October is National Cybersecurity Awareness Month. Tosibox CEO Jarno Limnéll took some time to answer questions about the cybersecurity risks and what people in similar roles should look for. Limnéll, who is an internationally known cybersecurity expert and frequent lecturer on the subject, took over as Tosibox CEO in August 2018.
P&S: What is your background as it relates to cybersecurity?
Limnéll: I have been working with security for 25 years—as an officer in the Armed Forces, as a university professor, as the director of cybersecurity at Stonesoft and McAfee, and now as CEO of Tosibox. As digitalization has proceeded quickly during the last 10 years, I’ve focused on security issues in the digital world, which essentially defines what cybersecurity is today. As digital and physical security become more and more intertwined, it is now essential to think about a more comprehensive approach to security in general.
P&S: What are the CEOs/presidents of companies not doing as it relates to cybersecurity?
Limnéll: I’ve noticed leadership not taking cybersecurity issues seriously enough and not having enough understanding of the strategic points related to this topic. We have to remember that today, every company—literally—is a software company and if the security is not taken care of, you will lose business since you will lose your customer’s trust. Cybersecurity efforts must be monitored and improved all the time since the opportunities and threats of the digital environment are changing rapidly.

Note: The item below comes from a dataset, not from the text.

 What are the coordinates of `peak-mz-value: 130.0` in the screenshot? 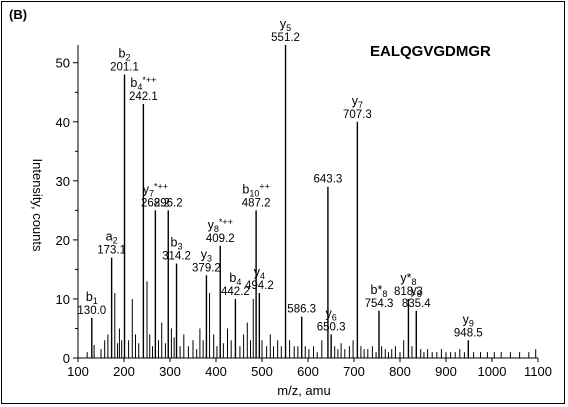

P&S: How can that be rectified?
Limnéll: The key point here is to understand how cybersecurity affects your business. Over the years, I’ve had lengthy discussions with several executives, talking about how cybersecurity affects their brand value, business continuity and especially their customers’ trust. When they find answers to these issues, it’s easier to understand the value of cybersecurity. Having strategic commitment and guidance is extremely important, otherwise we get stuck thinking only about the technical details of cybersecurity.
P&S: How can CEOs/presidents/OEMs train or educate themselves on cybersecurity?
Limnéll: The first thing they need to do is to add cybersecurity issues to the agenda at every board or executive management team meeting. Then, I always recommend inviting inside and outside experts to challenge your thoughts and to help you look at what you're actually protecting, against who, and how you’re able to make cybersecurity a competitive advantage. I have also noted executives attending cybersecurity educational events, which is good.
P&S: How has the rise of IoT impacted the threat of cyberattacks?
Limnéll: We are only at the dawn of the internet of things (IoT) era. Eventually, everything will be connected to internet, which in turn will increase the attack surface. The most important point here is that whatever we are connecting to the internet, security must be built in through a process that I call responsible technology development. We need to continuously improve and evolve the way we can prevent cyberattacks.
P&S: For pump systems, cybersecurity seems like a safety imperative, not a choice. What industries are most at risk?
Limnéll: When we talk about cybersecurity, we’re talking about how to protect our societies, businesses and our daily life. Cybersecurity is part of all vital functions in our societies, which means that risk exists everywhere, no matter what industry we’re talking about. At the moment, however, the main malicious interest is targeting power supplies, the financial sector and the health care industry.
P&S: If a small municipality is just starting a cybersecurity program for its water treatment plant or power grid, what are the first steps they need to take?
Limnéll: First, it is important to evaluate two things: define what you're protecting and what the threats are that you may face. From a protection point of view, once you have a good understanding of these two issues, you can then train your team members to monitor and mitigate risk. I also recommend making sure that every digital access point and IoT enabled device at the plant is secured, especially if a remote operating system is in use.